→ **Extrait choisi**
ANTONIO VIVALDI, Concerti per une vita | Théotime Langlois de Swarte, Le Consort
Harmonia mundi, 2024

En 2024, soit un an avant son cd événement de 2025 des Quatre Saisons, Théotime Langlois de Swarte enregistrait, déjà avec une version orchestrale élargie de sa formation Le Consort, un magnifique double album à l’avenant de celui de 2025, Antonio Vivaldi, Concerti per una vita, merveille d’intelligence d’une série plus que représentative des concertos pour violon de Vivaldi. Un enregistrement déjà historique en soi, puisqu’il venait clôturer le vaste processus étalé sur un siècle de réalisations discographiques, en quoi avait consisté l’enregistrement progressif de toutes les œuvres instrumentales de Vivaldi, comprenant des inédits sans cesse croissants, processus débuté en effet en 1924 par la violoniste Renée Chémet pour « His Master’s Voice ». Voilà donc un siècle que suivant les époques jalonnées sur cette longue période, les instrumentistes (et prioritairement les violonistes) ont apporté chacun leurs pierres à l’édifice de cette vaste redécouverte d’un compositeur essentiel à l’histoire de la musique, bien au-delà de ce qu’on pouvait supputer avant ce processus. Car oui, il aura bien fallu tout ce long mouvement débuté dans les années vingt du XXe siècle (à la faveur de la découverte des manuscrits de Turin), pour que sur le plan musicologique, partant de la prise en compte réelle d’un vaste corpus, ont soit à même de réévaluer progressivement cette importance de Vivaldi.

→ **À faire**
Répondez à ces questions en vous appuyant sur l'extrait choisi :
(a) Quelle maison de disques a sorti l'album en 2024 ?
(b) En quelle année et avec quelle violoniste a commencé l'enregistrement progressif des œuvres instrumentales de Vivaldi ?
(c) Quelle découverte a permis le mouvement lancé dans les années vingt du XXe siècle ?

→ **Données fournies**

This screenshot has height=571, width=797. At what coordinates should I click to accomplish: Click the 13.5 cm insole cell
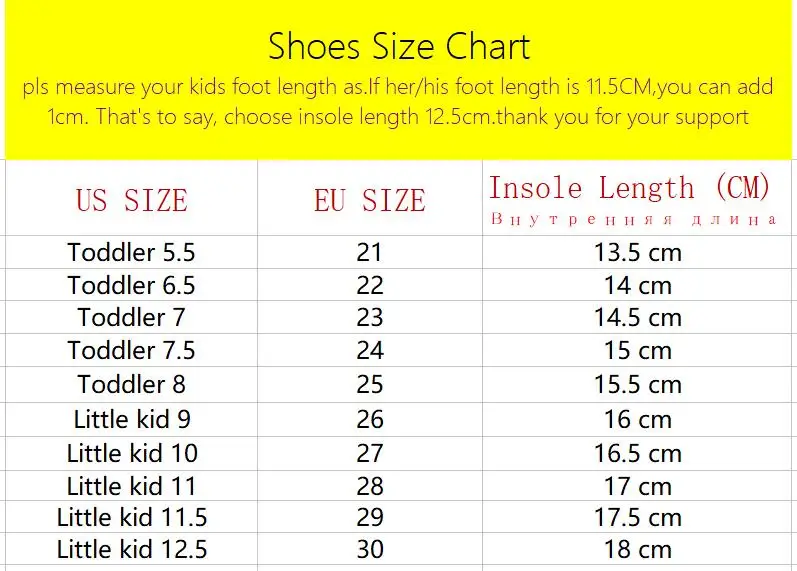[x=638, y=252]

→ **Le résultat**
(a) Harmonia mundi.
(b) En 1924, avec Renée Chémet.
(c) La découverte des manuscrits de Turin.